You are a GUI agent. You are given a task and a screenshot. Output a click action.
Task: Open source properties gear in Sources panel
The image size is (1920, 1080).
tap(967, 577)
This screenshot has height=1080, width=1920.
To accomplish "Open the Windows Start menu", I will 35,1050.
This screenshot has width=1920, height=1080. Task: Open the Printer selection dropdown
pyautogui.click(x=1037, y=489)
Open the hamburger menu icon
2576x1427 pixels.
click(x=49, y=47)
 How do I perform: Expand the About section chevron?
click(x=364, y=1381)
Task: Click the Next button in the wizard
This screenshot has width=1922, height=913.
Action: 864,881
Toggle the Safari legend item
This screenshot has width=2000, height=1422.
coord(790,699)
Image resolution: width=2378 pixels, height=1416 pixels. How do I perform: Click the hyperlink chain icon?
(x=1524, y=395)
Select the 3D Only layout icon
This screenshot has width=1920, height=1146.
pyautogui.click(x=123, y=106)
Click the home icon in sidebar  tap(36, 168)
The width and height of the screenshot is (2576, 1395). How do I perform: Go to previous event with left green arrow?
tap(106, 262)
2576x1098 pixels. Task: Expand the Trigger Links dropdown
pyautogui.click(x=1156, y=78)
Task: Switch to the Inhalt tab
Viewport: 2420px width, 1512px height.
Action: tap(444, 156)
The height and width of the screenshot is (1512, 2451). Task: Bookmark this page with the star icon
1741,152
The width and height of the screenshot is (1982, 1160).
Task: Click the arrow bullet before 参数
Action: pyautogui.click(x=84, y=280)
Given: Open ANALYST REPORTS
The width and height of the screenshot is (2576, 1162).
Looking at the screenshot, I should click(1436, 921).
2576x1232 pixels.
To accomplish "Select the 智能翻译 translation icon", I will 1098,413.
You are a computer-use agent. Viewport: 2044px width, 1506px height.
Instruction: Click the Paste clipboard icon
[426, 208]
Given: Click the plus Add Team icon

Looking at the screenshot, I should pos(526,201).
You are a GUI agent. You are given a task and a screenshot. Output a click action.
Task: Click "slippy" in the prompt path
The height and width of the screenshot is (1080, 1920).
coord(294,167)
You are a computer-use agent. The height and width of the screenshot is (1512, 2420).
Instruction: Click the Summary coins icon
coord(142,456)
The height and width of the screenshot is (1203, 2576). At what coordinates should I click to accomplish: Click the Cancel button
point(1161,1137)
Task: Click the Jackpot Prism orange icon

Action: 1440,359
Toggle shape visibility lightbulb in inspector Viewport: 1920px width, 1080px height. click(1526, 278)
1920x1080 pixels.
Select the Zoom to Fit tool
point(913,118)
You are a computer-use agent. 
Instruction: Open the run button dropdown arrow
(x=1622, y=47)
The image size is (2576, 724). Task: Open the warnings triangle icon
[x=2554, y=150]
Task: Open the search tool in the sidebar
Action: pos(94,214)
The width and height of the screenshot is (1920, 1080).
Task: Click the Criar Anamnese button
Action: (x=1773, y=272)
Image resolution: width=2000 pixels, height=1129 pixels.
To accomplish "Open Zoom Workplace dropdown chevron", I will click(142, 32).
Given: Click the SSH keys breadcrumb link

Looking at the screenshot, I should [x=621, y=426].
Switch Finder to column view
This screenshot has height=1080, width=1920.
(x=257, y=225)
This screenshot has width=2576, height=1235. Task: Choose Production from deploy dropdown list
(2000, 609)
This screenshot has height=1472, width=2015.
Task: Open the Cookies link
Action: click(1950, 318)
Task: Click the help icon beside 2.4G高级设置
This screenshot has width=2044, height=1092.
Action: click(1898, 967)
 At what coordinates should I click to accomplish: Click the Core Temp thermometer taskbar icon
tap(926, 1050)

Exercise instructions – Type the whole listing again, unaltered.

Answer for the task –
You are a GUI agent. You are given a task and a screenshot. Output a click action.
Task: Open source properties gear in Sources panel
The image size is (1920, 1080).
tap(967, 577)
This screenshot has height=1080, width=1920.
To accomplish "Open the Windows Start menu", I will 35,1050.
This screenshot has width=1920, height=1080. Task: Open the Printer selection dropdown
pyautogui.click(x=1037, y=489)
Open the hamburger menu icon
2576x1427 pixels.
click(x=49, y=47)
 How do I perform: Expand the About section chevron?
click(x=364, y=1381)
Task: Click the Next button in the wizard
This screenshot has width=1922, height=913.
Action: 864,881
Toggle the Safari legend item
This screenshot has width=2000, height=1422.
coord(790,699)
Image resolution: width=2378 pixels, height=1416 pixels. How do I perform: Click the hyperlink chain icon?
(x=1524, y=395)
Select the 3D Only layout icon
This screenshot has width=1920, height=1146.
pyautogui.click(x=123, y=106)
Click the home icon in sidebar  tap(36, 168)
The width and height of the screenshot is (2576, 1395). How do I perform: Go to previous event with left green arrow?
tap(106, 262)
2576x1098 pixels. Task: Expand the Trigger Links dropdown
pyautogui.click(x=1156, y=78)
Task: Switch to the Inhalt tab
Viewport: 2420px width, 1512px height.
Action: tap(444, 156)
The height and width of the screenshot is (1512, 2451). Task: Bookmark this page with the star icon
1741,152
The width and height of the screenshot is (1982, 1160).
Task: Click the arrow bullet before 参数
Action: pyautogui.click(x=84, y=280)
Given: Open ANALYST REPORTS
The width and height of the screenshot is (2576, 1162).
Looking at the screenshot, I should click(1436, 921).
2576x1232 pixels.
To accomplish "Select the 智能翻译 translation icon", I will 1098,413.
You are a computer-use agent. Viewport: 2044px width, 1506px height.
Instruction: Click the Paste clipboard icon
[426, 208]
Given: Click the plus Add Team icon

Looking at the screenshot, I should pos(526,201).
You are a GUI agent. You are given a task and a screenshot. Output a click action.
Task: Click "slippy" in the prompt path
The height and width of the screenshot is (1080, 1920).
coord(294,167)
You are a computer-use agent. The height and width of the screenshot is (1512, 2420).
Instruction: Click the Summary coins icon
coord(142,456)
The height and width of the screenshot is (1203, 2576). At what coordinates should I click to accomplish: Click the Cancel button
point(1161,1137)
Task: Click the Jackpot Prism orange icon

Action: 1440,359
Toggle shape visibility lightbulb in inspector Viewport: 1920px width, 1080px height. click(1526, 278)
1920x1080 pixels.
Select the Zoom to Fit tool
point(913,118)
You are a computer-use agent. 
Instruction: Open the run button dropdown arrow
(x=1622, y=47)
The image size is (2576, 724). Task: Open the warnings triangle icon
[x=2554, y=150]
Task: Open the search tool in the sidebar
Action: pos(94,214)
The width and height of the screenshot is (1920, 1080).
Task: Click the Criar Anamnese button
Action: (x=1773, y=272)
Image resolution: width=2000 pixels, height=1129 pixels.
To accomplish "Open Zoom Workplace dropdown chevron", I will click(142, 32).
Given: Click the SSH keys breadcrumb link

Looking at the screenshot, I should [x=621, y=426].
Switch Finder to column view
This screenshot has height=1080, width=1920.
(x=257, y=225)
This screenshot has width=2576, height=1235. Task: Choose Production from deploy dropdown list
(2000, 609)
This screenshot has height=1472, width=2015.
Task: Open the Cookies link
Action: click(1950, 318)
Task: Click the help icon beside 2.4G高级设置
This screenshot has width=2044, height=1092.
Action: click(1898, 967)
 At what coordinates should I click to accomplish: Click the Core Temp thermometer taskbar icon
tap(926, 1050)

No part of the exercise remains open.